▶ **Your instructions**
Leave no picture in, and give every entry again exactly.

Saved data entries
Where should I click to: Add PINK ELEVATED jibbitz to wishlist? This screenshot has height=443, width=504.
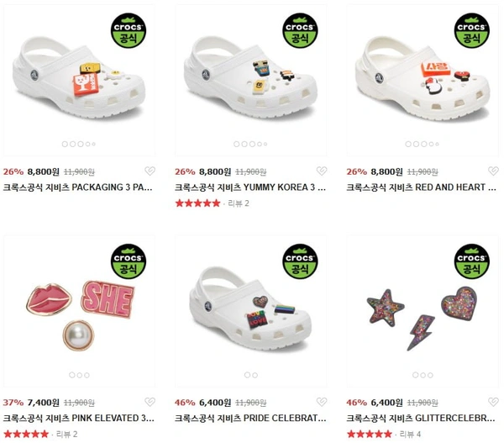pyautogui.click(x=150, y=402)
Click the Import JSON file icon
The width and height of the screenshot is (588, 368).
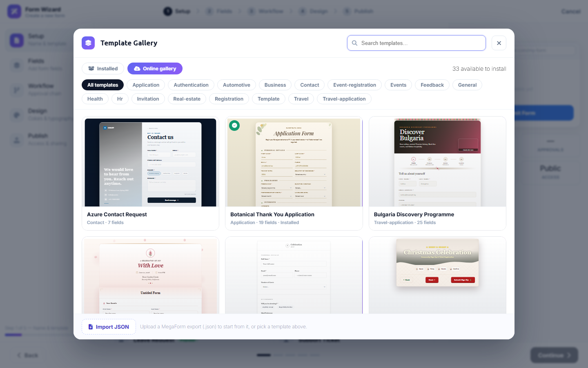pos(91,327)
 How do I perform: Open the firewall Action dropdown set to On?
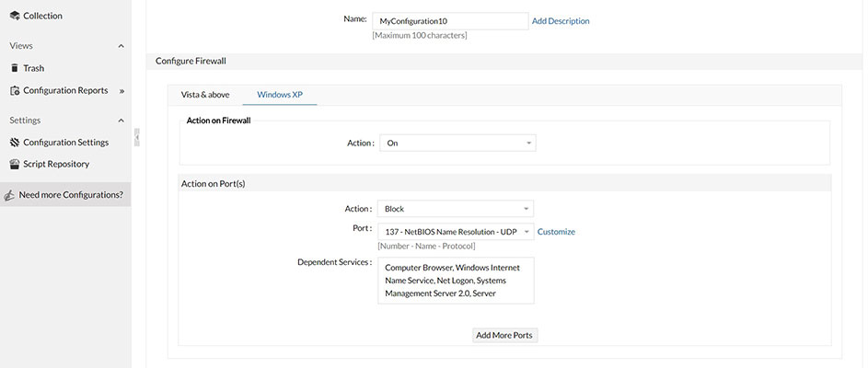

▶ **Written solution**
Where should I click to: Add PINK ELEVATED jibbitz to wishlist? This screenshot has height=443, width=504.
pyautogui.click(x=150, y=402)
Click the Import JSON file icon
The width and height of the screenshot is (588, 368).
pos(91,327)
 How do I perform: Open the firewall Action dropdown set to On?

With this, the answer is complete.